Über solche Logikschwächen kann man getrost hinwegsehen, ebenso wie die ständige Anwesenheit der Polizei am rechten Ort zur fast rechten Zeit etwas konstruiert wirkt, denn eine entscheidende Rolle spielt hier die Hafenstadt Genua, die zurecht im Titel erwähnt wird. Lanfranchi gelingt es überzeugend die Stadt in seine Verfolgungsjagden und Schiessereien mit einzubeziehen, so dass das irre Geschehen einen realen Bezugspunkt erhält. Genua wirkt dabei staubig und grau und vermittelt eine überzeugende 70er Jahre Atmosphäre mit seinen Hochstrassen, Industrieanlagen und Betonbauten.

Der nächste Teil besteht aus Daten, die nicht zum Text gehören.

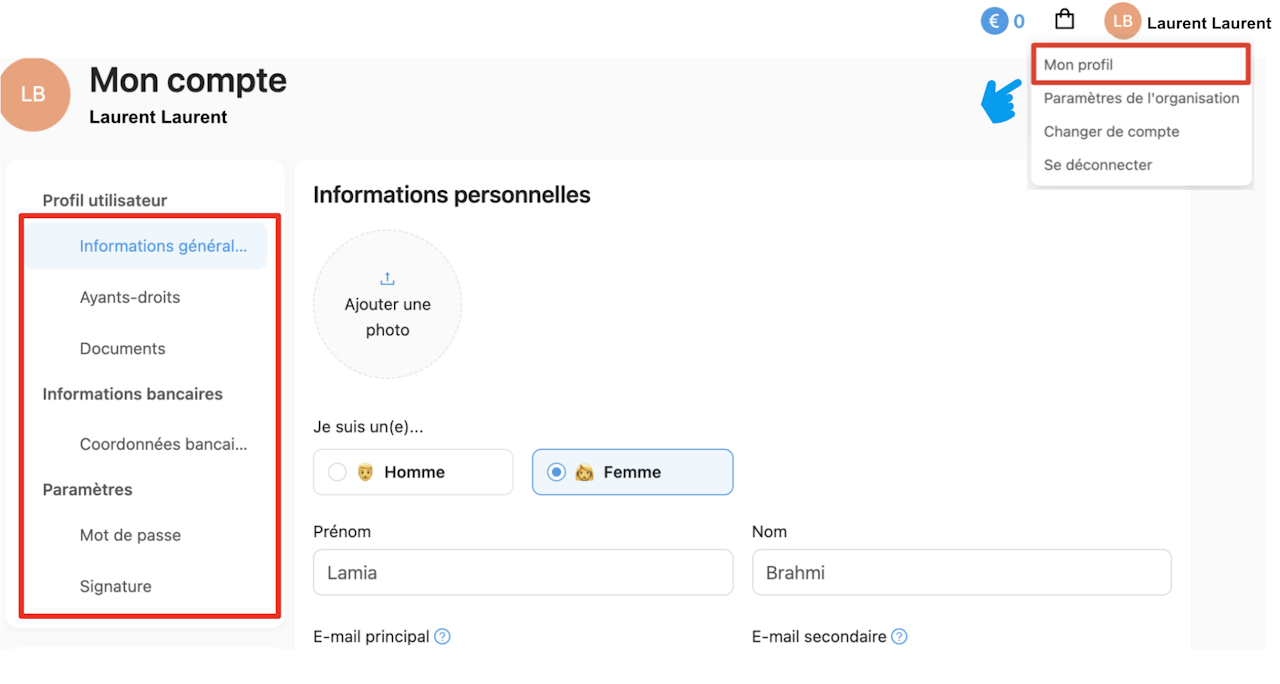Click the LB avatar in top bar
Screen dimensions: 1280x684
[x=1122, y=21]
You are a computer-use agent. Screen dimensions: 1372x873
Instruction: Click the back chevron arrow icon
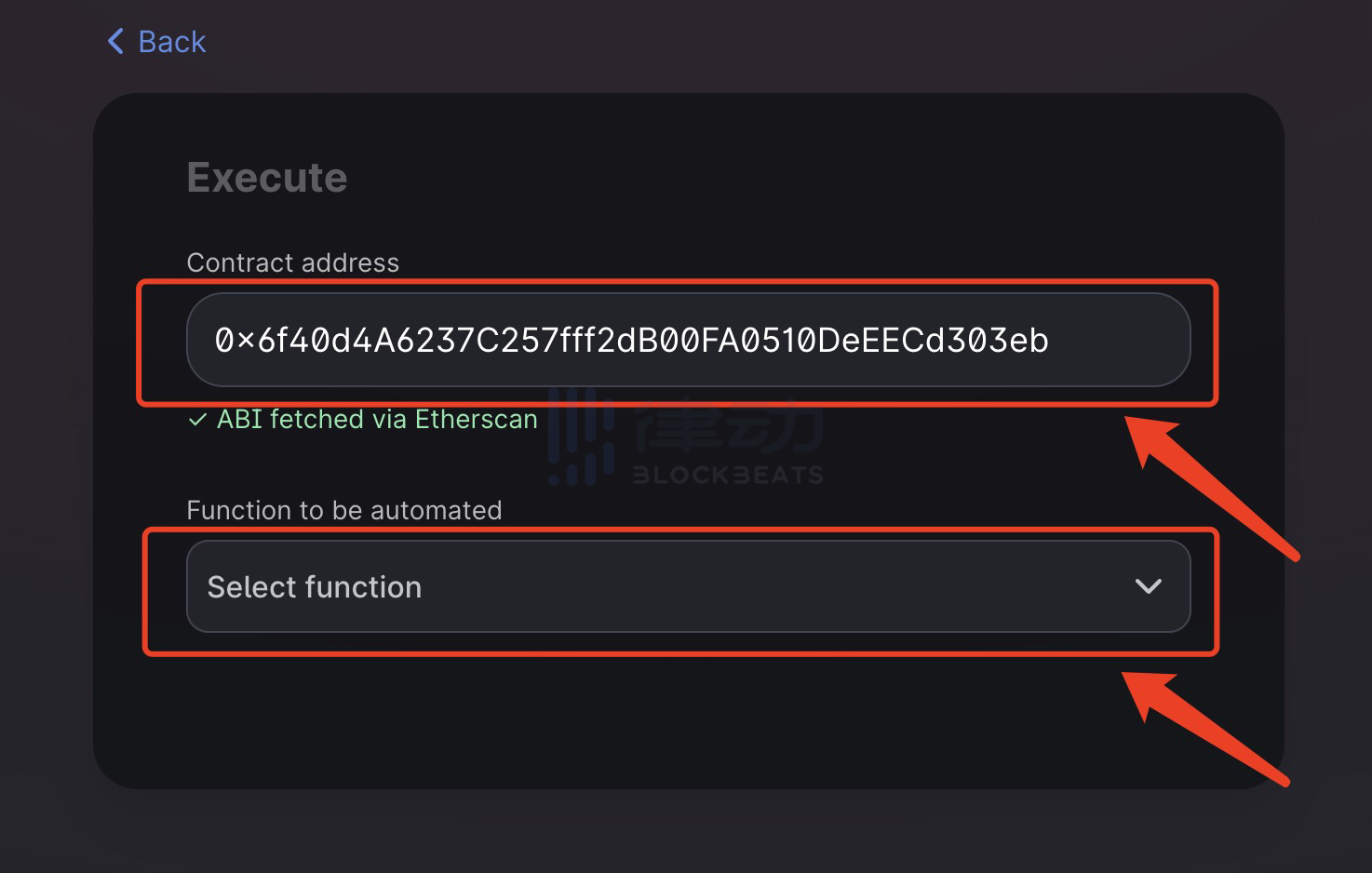tap(115, 41)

"Genova a mano armata" ist kein raffiniert erzählter Polizei-Thriller, so wie ihm jegliche gesellschaftskritische Relevanz fehlt, sondern nutzt seinen stringent und ohne Anspruch auf Logik erzählten Handlungsfaden zur Aneinanderreihung von ständiger Action, die über alle Elemente verfügt, die man von einem Polisciotto erwartet. Regisseur Lanfranchi lebt sich hier voll aus und kann sich auf seine gut aufgelegten Darsteller verlassen, die insgesamt ein kurzweiliges Vergnügen bieten (7,5/10).